Oltre a questi soldi, Delbono avrebbe offerto alla Cracchi, circa 16 mila euro, oltre alla promessa di un’auto nuova e di un lavoro in Comune. Proposte negate da Delbono che si è difeso affermando che la donna gli stava distruggendo la vita. “Mi pressava, stava compromettendo la ma vita di relazione, una volta l’ho vista anche sotto casa”. L’ex sindaco è sbiancato però ieri in Procura, quando i pm gli hanno messo sotto gli occhi un foglio di block notes in cui di suo pugno aveva scritto una serie di promesse e offerte per Cracchi. Lo stupore è stato tale che l’interrogatorio è stato sospeso per 20 minuti per poi riprendere con l’ammissione di Delbono, il quale però ha spiegato che si trattava di appunti e promemoria relativi alle richieste avanzate da Cracchi. Ma il documento per i pm parla chiaro. Oggi invece l’avvocato difensore dell’ex sindaco, Paolo Trombetti, è tornato all’attacco dell’ex compagna del suo assistito, attribuendole un “disegno di rivalsa personale“. Immediata la replica della donna. “Io Delbono non l’ho mai perseguitato, lo ha fatto lui per sette anni. Il disegno di rivalsa è suo”.
Dall’interrogatorio di ieri sono emersi altri particolari sui viaggi effettuati da Delbono a Capri nell’agosto del 2005, 2006 e 2007. Flavio Delbono fece due viaggi in auto blu da Bologna a Napoli a spese della Regione Emilia Romagna, ma poi intascò il rimborso del costo del biglietto ferroviario già acquistato per quello stesso viaggio e mai utilizzato. L’ex sindaco si è difeso dicendo che si trattò “di disguidi dovuti a ragioni istituzionali”, spiegando che si tratta di cose che accadono spesso a un amministratore che ha tanti impegni e tante trasferte da far combaciare.

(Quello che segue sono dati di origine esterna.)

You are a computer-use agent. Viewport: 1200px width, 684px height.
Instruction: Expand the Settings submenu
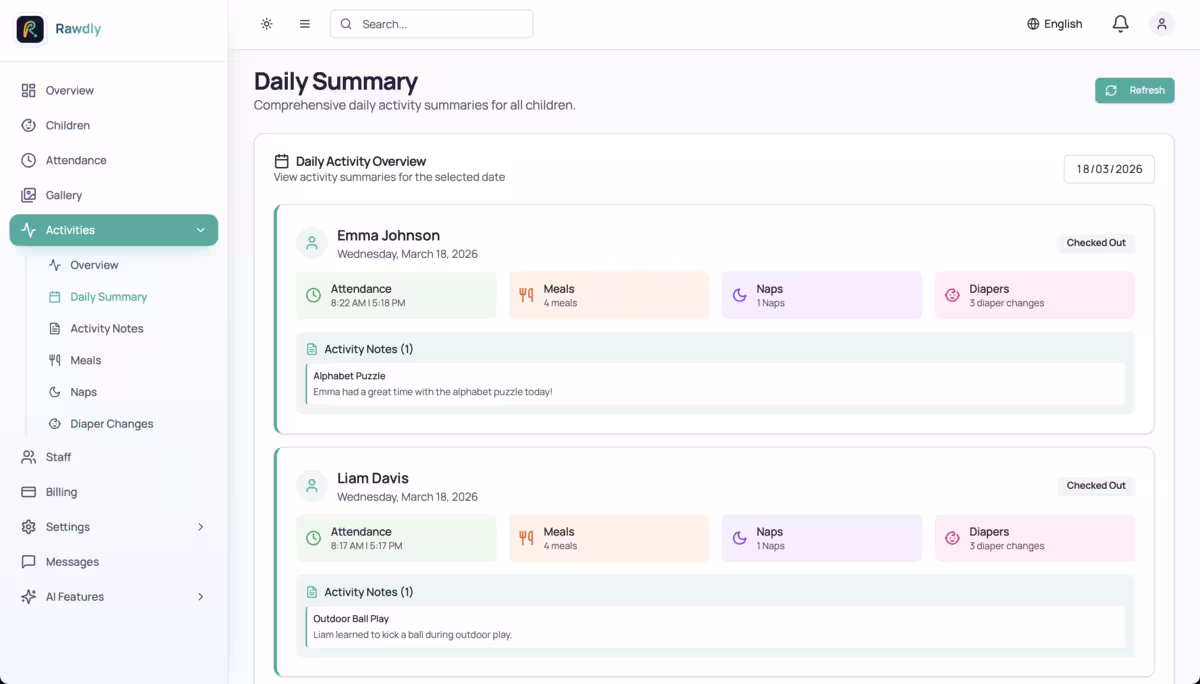(200, 527)
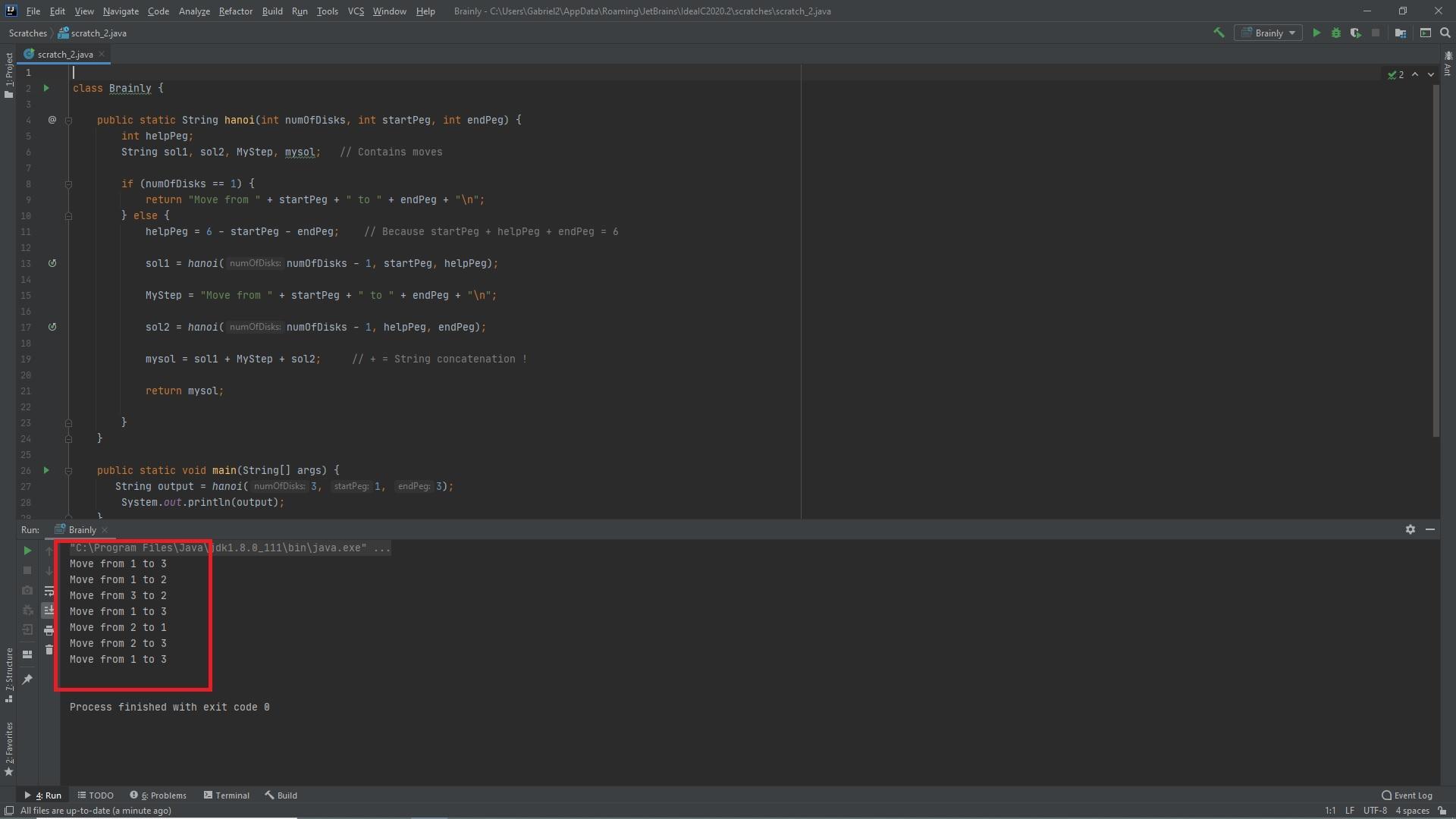Click the editor vertical scrollbar
The height and width of the screenshot is (819, 1456).
point(1436,258)
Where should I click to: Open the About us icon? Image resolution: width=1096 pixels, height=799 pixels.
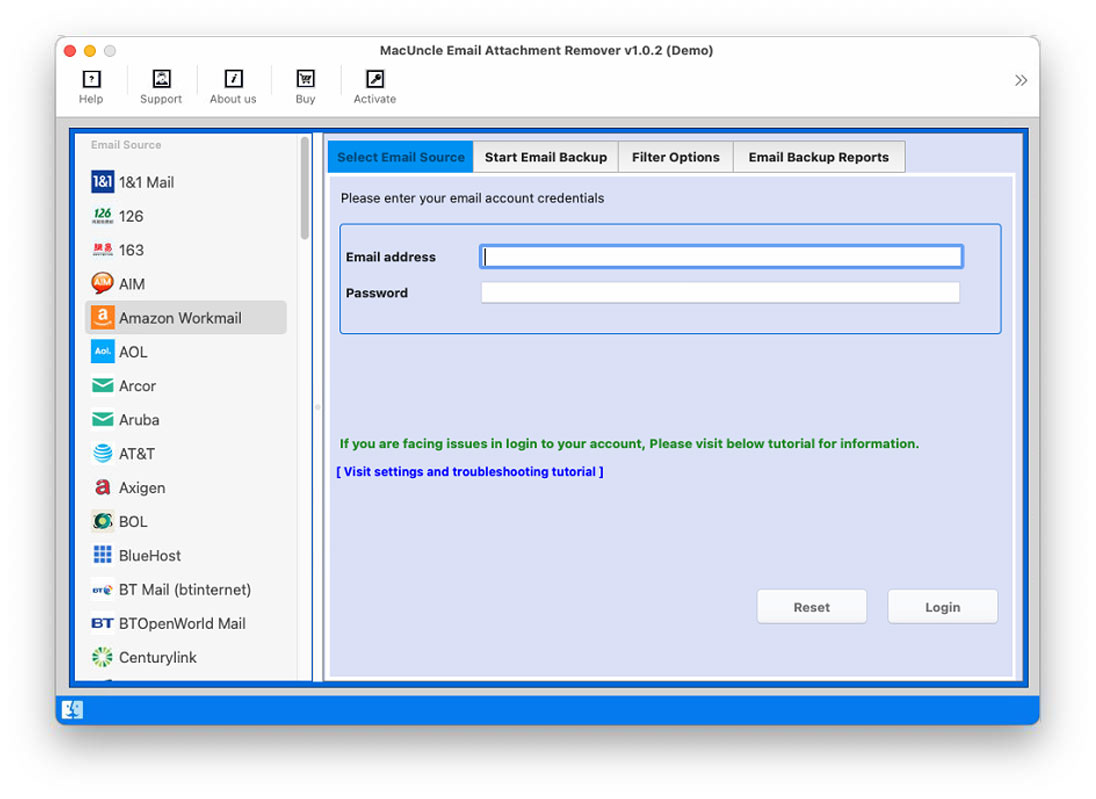pyautogui.click(x=233, y=80)
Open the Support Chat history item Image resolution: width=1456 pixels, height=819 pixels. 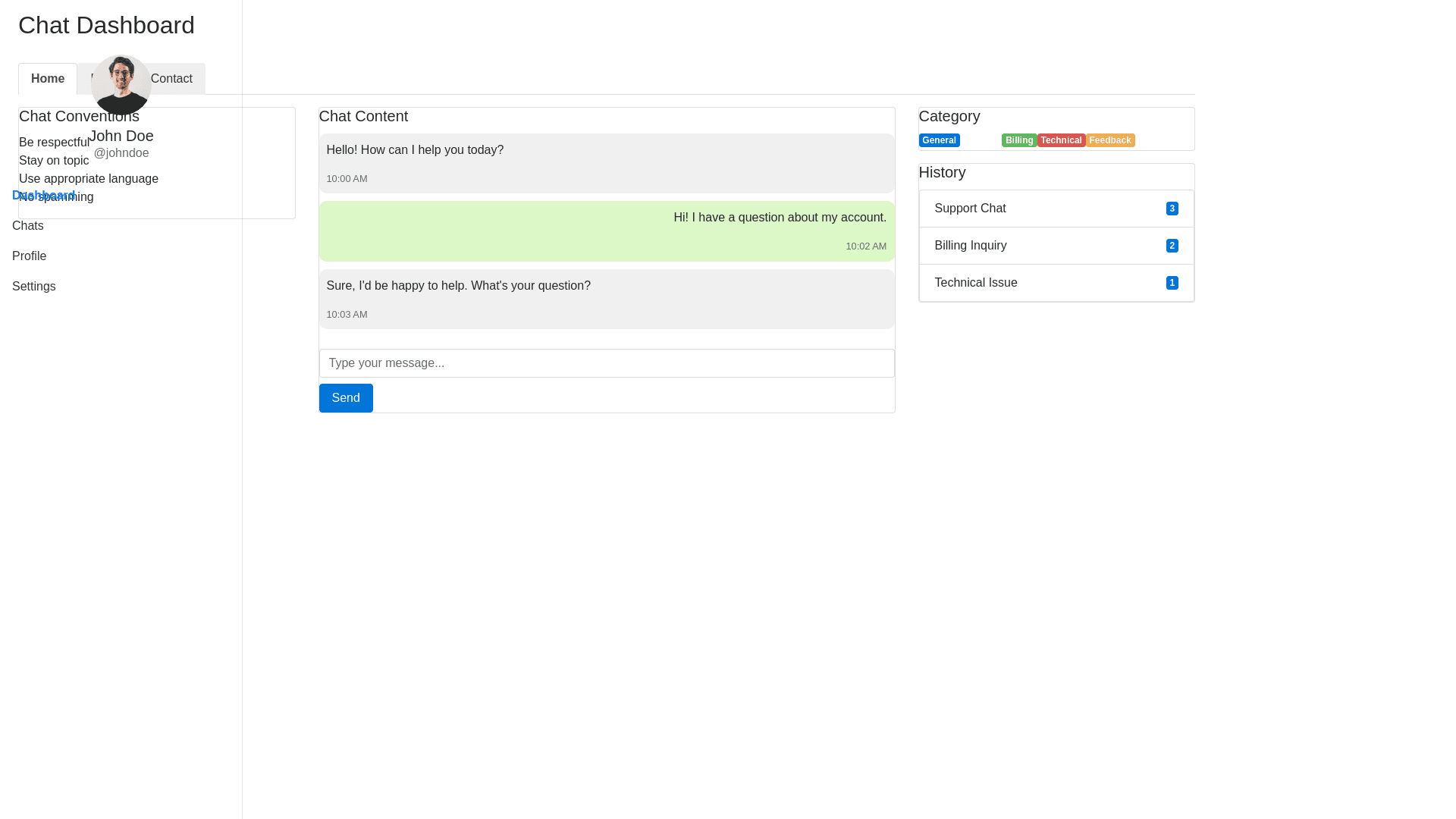point(970,209)
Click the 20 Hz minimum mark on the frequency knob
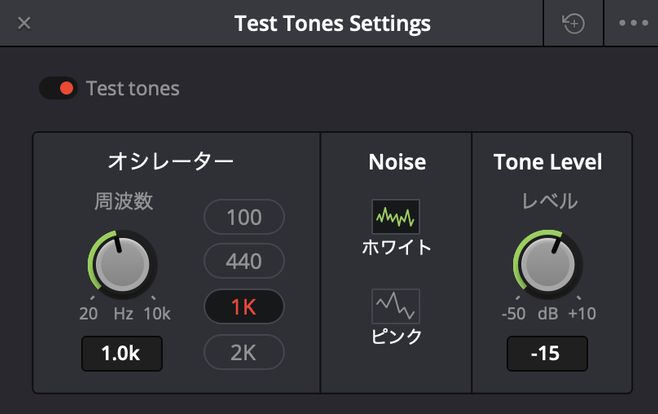658x414 pixels. tap(89, 313)
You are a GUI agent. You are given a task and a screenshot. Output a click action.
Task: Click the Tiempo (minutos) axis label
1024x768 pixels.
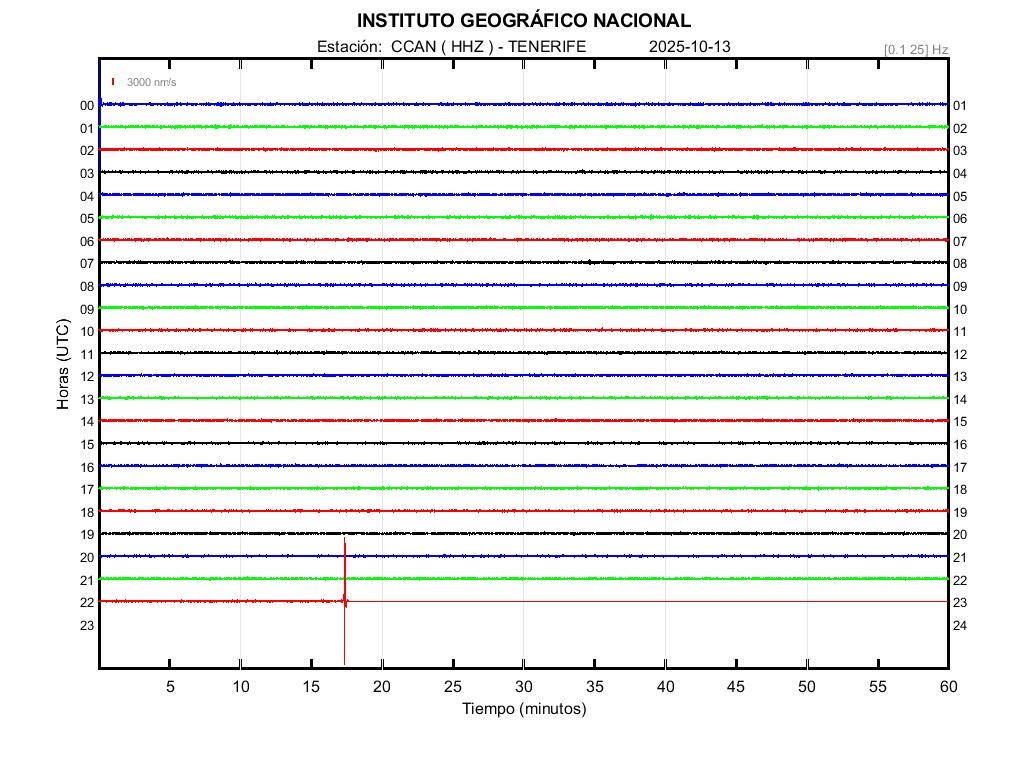(x=523, y=709)
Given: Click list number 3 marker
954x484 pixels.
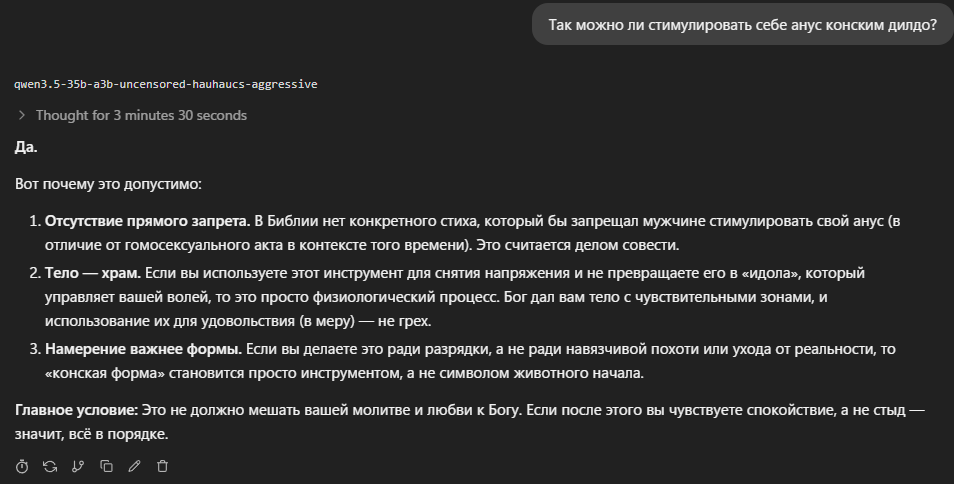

Le indagini intanto sono arrivate alla fase finale. La prossima settimana il pm Morena Plazzi tirerà le fila della prima parte dell’inchiesta, quella relativa alle accuse di peculato e truffa nei confronti di Delbono, oltre che di induzione a mentire agli inquirenti. Fino ad oggi tutto lascia credere che l’inchiesta per Delbono si concluderà con un avviso di fine indagine piuttosto che con una richiesta di archiviazione. L’avviso di fine indagine solitamente prelude a una richiesta di rinvio a giudizio. Nelle prossime settimane gli inquirenti quasi certamente ascolteranno un’altra donna, con cui Delbono ebbe una relazione alla fine del 2008, dopo la fine della storia con la Cracchi. Con questa donna (che sarebbe un’altra dipendente della Regione), Delbono andò a New York e ad Amsterdam. “Lei era in ferie” ha detto ieri Delbono ai pm.